Edinburgh’s @pizza legally challenged by US pizza chain

@pizza (pronounced ‘at pizza’), a new Edinburgh restaurant claiming to produce ‘The World’s Fastest Pizza’, is entangled in legal allegations with the US &pizza chain for having copied design and product identity.

Unlike @pizza, which is opening on Saturday November 25 at Charlotte Lane in Edinburgh, &pizza (pronounced ‘and pizza’) first opened in Washington DC in 2012.

Since its opening, it has become well-known for its community-led ethos and its pizza, which customers can customize themselves.

&pizza is suing @pizza for their apparent similarities in menu, design and language with the chain claiming unfair competition, trademark and copyright infringement and trespass.

“As a result, @pizza is now the unremorseful and unauthorized copycat of &pizza, launching a knock-off chain of restaurants in the U.K.,” &pizza asserts in the lawsuit.

Last year, &pizza received $25 million of investment for expansion and apparently sought to use the money to expand to the UK.

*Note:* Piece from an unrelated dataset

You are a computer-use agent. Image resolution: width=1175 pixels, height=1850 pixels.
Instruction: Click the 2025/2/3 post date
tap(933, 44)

Now, the US firm seeks $2 million in compensatory damages, as well as punitive damages and attorneys fees.

In the suit, &pizza states that representatives of the Edinburgh restaurant repeatedly travelled to D.C. specifically to research the &pizza’s brand and operations before creating their business.

@pizza in Edinburgh is accused of having a too similar logo, shape of pizza and marketing strategies.

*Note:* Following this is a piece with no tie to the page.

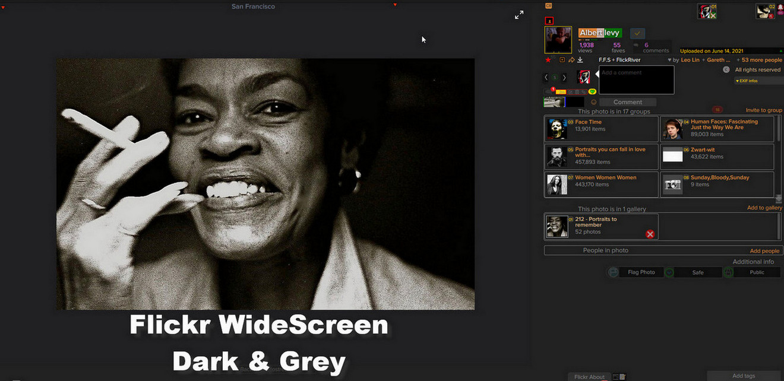The height and width of the screenshot is (381, 784).
Task: Open the Flickr About menu at the bottom
Action: coord(589,376)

For example, the suit says that @pizza show “oval skinny pizza design in elongated rectangular skinny boxes branded with the slogans “LOVE@pizza” and “YOU@pizza.”

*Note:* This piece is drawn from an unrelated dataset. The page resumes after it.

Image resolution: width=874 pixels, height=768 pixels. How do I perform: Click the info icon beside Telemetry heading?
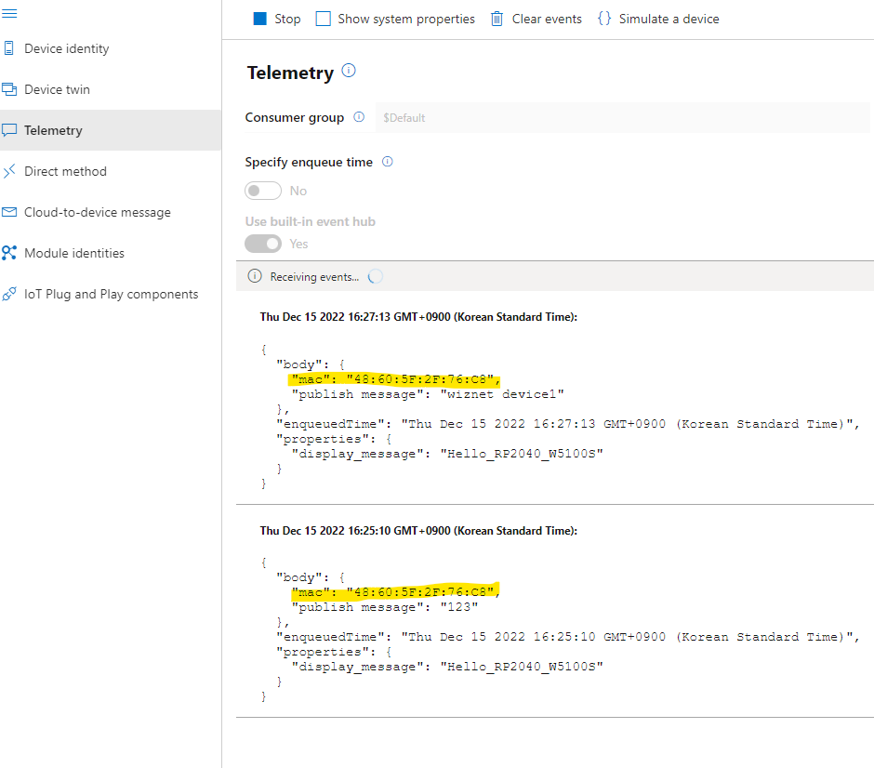click(x=349, y=71)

The pizza at &pizza is similarly shaped with its rectangular boxes saying “LOVE&pizza” and “YOU&pizza.”

&pizza CEO Michael Lastoria told Eater, “We have seen elements of this happen before but not as blatant. We want to make sure we protect our intellectual property because it’s a brand we hold so near and dear.”

Meanwhile, @pizza co-founders Bhasker Dhir and Rupert Lyle said to The Skinny: “If there was any basis to these claims this action would be taken in the UK.

“Any claims from other restaurants have no legal basis and will not prevent us from operating or expanding the business.

“We are confident that @pizza is making a bold new statement about what pizza can be and customers in Edinburgh can taste this first hand at our restaurant.”